[Collected data]
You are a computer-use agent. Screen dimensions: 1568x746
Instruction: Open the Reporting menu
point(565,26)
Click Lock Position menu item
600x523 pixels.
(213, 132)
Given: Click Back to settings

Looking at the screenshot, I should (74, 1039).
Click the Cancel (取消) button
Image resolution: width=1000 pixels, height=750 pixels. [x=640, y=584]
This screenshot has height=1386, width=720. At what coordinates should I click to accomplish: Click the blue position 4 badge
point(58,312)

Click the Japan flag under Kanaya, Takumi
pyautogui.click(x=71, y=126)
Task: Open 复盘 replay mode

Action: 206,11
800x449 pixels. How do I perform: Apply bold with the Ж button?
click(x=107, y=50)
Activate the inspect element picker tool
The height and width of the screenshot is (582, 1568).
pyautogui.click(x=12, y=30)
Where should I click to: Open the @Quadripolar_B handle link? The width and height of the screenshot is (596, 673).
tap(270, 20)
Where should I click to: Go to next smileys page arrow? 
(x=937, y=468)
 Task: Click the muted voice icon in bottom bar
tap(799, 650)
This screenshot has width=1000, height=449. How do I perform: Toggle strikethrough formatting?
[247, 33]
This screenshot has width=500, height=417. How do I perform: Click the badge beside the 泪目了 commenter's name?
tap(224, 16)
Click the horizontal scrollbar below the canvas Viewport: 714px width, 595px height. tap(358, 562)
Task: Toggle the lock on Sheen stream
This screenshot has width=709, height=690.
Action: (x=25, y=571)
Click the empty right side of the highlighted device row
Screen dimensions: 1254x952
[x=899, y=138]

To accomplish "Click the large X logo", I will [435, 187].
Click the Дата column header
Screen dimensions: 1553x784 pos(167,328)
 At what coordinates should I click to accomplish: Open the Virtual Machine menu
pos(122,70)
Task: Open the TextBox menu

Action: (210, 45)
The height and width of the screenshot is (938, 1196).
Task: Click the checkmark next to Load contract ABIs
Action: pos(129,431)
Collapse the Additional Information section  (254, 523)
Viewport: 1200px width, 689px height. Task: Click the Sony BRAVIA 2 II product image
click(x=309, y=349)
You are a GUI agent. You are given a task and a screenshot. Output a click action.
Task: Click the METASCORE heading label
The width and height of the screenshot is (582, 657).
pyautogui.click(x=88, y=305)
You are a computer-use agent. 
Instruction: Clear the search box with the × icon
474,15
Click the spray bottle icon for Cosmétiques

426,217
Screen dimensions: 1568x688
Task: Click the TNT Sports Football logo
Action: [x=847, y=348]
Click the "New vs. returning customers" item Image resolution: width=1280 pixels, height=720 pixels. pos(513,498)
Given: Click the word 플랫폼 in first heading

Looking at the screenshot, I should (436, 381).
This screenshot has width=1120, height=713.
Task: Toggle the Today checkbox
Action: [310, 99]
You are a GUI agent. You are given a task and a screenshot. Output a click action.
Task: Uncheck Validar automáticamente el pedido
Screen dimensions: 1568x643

Work item ▸
What is needed is a verbatim copy of every line in the records above from the one containing "Click the Cancel (取消) button" down to the one containing "Activate the inspect element picker tool", both included, and nothing more.

Answer to this task ▸
Click the Cancel (取消) button
Image resolution: width=1000 pixels, height=750 pixels. [x=640, y=584]
This screenshot has height=1386, width=720. At what coordinates should I click to accomplish: Click the blue position 4 badge
point(58,312)

Click the Japan flag under Kanaya, Takumi
pyautogui.click(x=71, y=126)
Task: Open 复盘 replay mode

Action: 206,11
800x449 pixels. How do I perform: Apply bold with the Ж button?
click(x=107, y=50)
Activate the inspect element picker tool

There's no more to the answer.